---- Data provided

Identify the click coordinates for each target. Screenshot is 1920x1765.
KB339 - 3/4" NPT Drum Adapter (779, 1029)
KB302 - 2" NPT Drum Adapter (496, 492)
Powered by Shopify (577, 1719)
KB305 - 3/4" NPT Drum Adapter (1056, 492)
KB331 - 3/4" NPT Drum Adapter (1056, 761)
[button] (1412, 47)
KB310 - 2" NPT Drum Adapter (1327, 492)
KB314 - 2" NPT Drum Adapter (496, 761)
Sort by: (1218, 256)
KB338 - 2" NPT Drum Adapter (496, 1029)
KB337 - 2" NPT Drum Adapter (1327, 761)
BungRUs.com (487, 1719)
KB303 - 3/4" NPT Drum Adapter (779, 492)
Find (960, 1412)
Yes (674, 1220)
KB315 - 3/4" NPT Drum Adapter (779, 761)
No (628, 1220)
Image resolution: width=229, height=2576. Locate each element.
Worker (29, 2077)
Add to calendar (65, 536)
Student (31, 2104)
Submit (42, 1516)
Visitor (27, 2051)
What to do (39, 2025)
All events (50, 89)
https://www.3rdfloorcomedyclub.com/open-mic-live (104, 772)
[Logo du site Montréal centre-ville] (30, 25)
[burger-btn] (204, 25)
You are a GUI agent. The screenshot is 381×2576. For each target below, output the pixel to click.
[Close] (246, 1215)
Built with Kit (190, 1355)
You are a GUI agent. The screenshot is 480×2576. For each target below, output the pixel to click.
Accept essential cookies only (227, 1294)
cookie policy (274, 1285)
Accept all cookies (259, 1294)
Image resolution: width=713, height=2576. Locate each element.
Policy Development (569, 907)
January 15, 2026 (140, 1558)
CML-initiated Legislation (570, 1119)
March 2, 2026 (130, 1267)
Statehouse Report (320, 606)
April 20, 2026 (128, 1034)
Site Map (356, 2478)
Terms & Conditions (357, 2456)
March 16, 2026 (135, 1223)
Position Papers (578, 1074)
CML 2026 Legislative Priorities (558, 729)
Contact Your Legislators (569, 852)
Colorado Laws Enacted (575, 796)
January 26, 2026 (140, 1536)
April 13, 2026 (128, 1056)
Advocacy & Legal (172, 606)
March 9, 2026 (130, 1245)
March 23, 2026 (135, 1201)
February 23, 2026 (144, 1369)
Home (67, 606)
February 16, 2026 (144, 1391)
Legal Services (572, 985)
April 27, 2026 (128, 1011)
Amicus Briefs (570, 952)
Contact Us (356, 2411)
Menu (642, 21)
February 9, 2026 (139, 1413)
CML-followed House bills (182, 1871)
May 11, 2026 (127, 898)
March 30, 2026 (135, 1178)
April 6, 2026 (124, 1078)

--------

Give the lines again, exactly as they stand, from the beginning of the data through the line with "Yes (674, 1220)".

Identify the click coordinates for each target. Screenshot is 1920x1765.
KB339 - 3/4" NPT Drum Adapter (779, 1029)
KB302 - 2" NPT Drum Adapter (496, 492)
Powered by Shopify (577, 1719)
KB305 - 3/4" NPT Drum Adapter (1056, 492)
KB331 - 3/4" NPT Drum Adapter (1056, 761)
[button] (1412, 47)
KB310 - 2" NPT Drum Adapter (1327, 492)
KB314 - 2" NPT Drum Adapter (496, 761)
Sort by: (1218, 256)
KB338 - 2" NPT Drum Adapter (496, 1029)
KB337 - 2" NPT Drum Adapter (1327, 761)
BungRUs.com (487, 1719)
KB303 - 3/4" NPT Drum Adapter (779, 492)
Find (960, 1412)
Yes (674, 1220)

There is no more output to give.